For that same (safety) reason it is preferred to first tune a little lower and then go up. Again: it's recommended to tune the pitch a little bit higher first and then tune the pitch down to the right pitch, because of the stability of the tuning we want to reach. With this you will achieve that the "turning" of the tuning pin will lift itself and you will be able to neutralize the tension differences in the string easier. Make absolutely sure the tuning pin will reach its rest position! In the beginning it will look like a chaotic state with all the pins, but when you study the pins a little better you will discover a clear logical pattern in the pins. Later it will be much easier to find the right pin, but it's better to make sure you have the right pin a few times too often than adjusting something without checking.
Raising the pitch
Earlier on we mentioned the very high string tensions: this can amount to an average of about 80 kilograms per string, which results in a total force of about 18000 kilograms on the instrument (the frame).
Imagine you start tuning on a piano of which the pitch of the whole range is much too low. You can imagine that it's, purely in terms of the proportional distribution of the pulling forces, important that you bring up these forces as evenly as possible over the piano.
It's also important to know that you'll have to adjust pitch deviations of more than 30 cents in multiple steps because of the above reason (look for more about cent deviations in the relevant paragraph of the manual). In such a case, first perform a "rough" tuning with the sole purpose of bringing the pitch closer to the desired pitch while trying to reach an evenly as possible divided tension in the instrument. Such a rough tuning can be reached within 15 to 20 minutes after some experience and it's not important that there are still some little beatings hearable in the unisons on that moment.
We will show you a method to achieve that uniformity now:
- First start tuning the middle strings of the octaves between C3 and C5
- Second tune one of the strings of each unison of the double bass section
- Third tune every middle strings from C5 up to C8
- Fourth tune the lower single bass strings
- Fifth tune every left string of all unisons from C3 up to C8
- Sixth tune every remaining string of the double bass section
- Last tune all right strings from C3 up to C8
Note that the transition between double bass strings and the triple unisons isn't the same in all instruments at C3. You'll have to check this and adjust when needed.

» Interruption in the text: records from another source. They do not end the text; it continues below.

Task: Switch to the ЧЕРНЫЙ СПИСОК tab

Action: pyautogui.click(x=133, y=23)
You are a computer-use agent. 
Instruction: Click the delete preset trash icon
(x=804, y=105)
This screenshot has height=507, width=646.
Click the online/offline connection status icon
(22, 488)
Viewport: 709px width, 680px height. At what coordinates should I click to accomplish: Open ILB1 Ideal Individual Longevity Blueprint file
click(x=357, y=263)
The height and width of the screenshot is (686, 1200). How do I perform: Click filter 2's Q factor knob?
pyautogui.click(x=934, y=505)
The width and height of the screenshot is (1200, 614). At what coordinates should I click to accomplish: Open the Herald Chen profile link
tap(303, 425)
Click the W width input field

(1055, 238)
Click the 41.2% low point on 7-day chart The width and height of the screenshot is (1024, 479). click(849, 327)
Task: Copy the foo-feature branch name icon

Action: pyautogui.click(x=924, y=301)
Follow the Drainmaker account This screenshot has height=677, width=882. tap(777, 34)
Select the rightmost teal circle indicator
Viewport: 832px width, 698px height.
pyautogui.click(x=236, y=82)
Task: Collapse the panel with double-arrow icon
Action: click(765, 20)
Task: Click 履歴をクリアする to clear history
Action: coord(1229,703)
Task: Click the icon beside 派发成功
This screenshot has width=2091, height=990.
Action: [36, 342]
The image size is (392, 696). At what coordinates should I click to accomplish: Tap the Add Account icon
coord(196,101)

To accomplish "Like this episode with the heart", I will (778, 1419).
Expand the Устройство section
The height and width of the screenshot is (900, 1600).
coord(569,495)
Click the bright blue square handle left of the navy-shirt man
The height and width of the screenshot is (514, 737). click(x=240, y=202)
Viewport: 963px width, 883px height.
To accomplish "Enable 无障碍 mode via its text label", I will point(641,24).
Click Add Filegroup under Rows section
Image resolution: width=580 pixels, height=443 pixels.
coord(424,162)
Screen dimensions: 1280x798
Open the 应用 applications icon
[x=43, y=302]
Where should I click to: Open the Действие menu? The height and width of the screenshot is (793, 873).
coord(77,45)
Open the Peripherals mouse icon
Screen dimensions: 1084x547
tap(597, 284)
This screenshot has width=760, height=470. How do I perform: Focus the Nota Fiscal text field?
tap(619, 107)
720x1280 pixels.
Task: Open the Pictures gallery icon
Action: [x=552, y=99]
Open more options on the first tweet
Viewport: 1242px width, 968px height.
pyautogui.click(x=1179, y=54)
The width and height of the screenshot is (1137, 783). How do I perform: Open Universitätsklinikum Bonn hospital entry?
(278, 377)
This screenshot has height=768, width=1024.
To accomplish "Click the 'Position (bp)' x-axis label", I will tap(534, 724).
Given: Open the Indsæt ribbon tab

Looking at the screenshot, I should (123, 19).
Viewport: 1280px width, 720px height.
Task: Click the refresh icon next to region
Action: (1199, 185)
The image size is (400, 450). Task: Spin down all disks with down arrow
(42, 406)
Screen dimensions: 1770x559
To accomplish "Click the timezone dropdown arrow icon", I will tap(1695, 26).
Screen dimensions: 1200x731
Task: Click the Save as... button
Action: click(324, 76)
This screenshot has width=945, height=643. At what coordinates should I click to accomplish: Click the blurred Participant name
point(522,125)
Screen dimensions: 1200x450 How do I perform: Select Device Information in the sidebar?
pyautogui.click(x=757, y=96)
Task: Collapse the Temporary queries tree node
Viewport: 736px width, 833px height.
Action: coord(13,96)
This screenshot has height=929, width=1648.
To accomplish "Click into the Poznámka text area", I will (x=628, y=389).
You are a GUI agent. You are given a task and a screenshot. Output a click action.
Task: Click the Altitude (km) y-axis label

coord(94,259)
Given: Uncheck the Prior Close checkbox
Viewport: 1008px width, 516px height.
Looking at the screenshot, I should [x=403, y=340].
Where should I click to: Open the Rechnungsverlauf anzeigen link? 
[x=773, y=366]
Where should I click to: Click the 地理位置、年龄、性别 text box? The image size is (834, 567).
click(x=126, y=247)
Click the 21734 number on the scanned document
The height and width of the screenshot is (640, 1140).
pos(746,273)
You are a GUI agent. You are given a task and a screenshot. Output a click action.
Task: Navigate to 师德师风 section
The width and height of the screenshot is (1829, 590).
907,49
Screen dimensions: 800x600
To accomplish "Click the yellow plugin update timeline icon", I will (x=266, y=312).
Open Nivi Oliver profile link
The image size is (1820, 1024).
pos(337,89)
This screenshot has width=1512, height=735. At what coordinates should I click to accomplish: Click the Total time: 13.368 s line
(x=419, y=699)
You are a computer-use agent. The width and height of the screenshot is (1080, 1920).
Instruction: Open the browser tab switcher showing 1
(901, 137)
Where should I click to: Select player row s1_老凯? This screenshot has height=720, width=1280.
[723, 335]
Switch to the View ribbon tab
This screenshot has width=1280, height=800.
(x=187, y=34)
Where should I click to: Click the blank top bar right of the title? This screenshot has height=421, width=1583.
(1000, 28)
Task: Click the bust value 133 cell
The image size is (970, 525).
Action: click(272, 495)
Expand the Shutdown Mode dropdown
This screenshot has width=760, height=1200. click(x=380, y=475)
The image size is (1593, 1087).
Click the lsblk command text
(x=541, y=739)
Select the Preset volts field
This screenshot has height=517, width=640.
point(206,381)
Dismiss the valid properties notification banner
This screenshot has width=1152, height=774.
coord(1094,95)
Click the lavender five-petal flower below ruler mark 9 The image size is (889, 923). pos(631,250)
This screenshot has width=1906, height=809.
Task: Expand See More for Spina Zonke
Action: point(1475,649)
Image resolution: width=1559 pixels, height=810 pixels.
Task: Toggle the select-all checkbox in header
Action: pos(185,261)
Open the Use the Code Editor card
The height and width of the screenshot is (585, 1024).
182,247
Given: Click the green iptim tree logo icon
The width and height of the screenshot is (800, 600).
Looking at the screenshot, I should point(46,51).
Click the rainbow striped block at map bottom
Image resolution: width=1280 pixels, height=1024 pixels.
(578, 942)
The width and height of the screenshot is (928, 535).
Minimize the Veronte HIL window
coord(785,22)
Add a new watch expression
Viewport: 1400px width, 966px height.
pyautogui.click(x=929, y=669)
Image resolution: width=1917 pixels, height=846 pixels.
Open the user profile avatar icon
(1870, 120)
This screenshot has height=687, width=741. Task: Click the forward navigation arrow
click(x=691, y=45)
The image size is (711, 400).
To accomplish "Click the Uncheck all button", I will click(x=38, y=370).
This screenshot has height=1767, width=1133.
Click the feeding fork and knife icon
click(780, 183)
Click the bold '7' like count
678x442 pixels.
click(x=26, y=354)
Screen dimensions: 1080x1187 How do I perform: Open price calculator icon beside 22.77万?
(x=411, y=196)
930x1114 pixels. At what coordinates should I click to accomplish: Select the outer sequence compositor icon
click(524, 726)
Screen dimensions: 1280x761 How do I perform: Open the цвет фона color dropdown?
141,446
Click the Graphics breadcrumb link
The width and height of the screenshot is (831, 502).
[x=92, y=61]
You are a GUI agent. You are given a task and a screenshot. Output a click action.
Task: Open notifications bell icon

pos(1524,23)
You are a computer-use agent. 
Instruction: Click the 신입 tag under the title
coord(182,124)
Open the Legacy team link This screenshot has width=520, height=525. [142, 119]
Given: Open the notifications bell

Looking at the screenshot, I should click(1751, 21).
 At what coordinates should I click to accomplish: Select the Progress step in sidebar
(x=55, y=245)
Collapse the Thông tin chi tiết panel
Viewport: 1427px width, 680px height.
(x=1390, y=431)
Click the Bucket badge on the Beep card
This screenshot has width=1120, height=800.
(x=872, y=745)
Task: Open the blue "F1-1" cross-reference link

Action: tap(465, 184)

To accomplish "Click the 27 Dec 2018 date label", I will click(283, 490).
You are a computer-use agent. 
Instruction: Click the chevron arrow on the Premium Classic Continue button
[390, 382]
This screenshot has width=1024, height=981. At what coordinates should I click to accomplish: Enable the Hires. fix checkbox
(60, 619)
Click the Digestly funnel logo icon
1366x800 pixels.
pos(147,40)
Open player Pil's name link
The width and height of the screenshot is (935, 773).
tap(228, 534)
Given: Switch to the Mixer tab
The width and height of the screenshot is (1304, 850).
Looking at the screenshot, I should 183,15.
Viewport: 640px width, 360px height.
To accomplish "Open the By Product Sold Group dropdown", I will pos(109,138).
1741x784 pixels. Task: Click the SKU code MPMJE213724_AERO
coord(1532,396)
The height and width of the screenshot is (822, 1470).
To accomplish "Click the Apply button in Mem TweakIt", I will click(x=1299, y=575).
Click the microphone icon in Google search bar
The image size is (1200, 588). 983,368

Although we tried to explain the tuning procedure very carefully, any damage from any cause whatsoever will be outside our liability because it's simply impossible to teach you, within this brief manual and without any practical experience, all the facets of this wonderful profession.
All we can advice is: practice a lot and listen to what you are doing. Also without the Tuning Device. Then it won't be only about the tuning, but purely about a better understanding of everything and about developing the skills of manipulating the Tuning Hammer.
We wish you every success and hope you'll be able to enjoy a beautiful tuning result soon.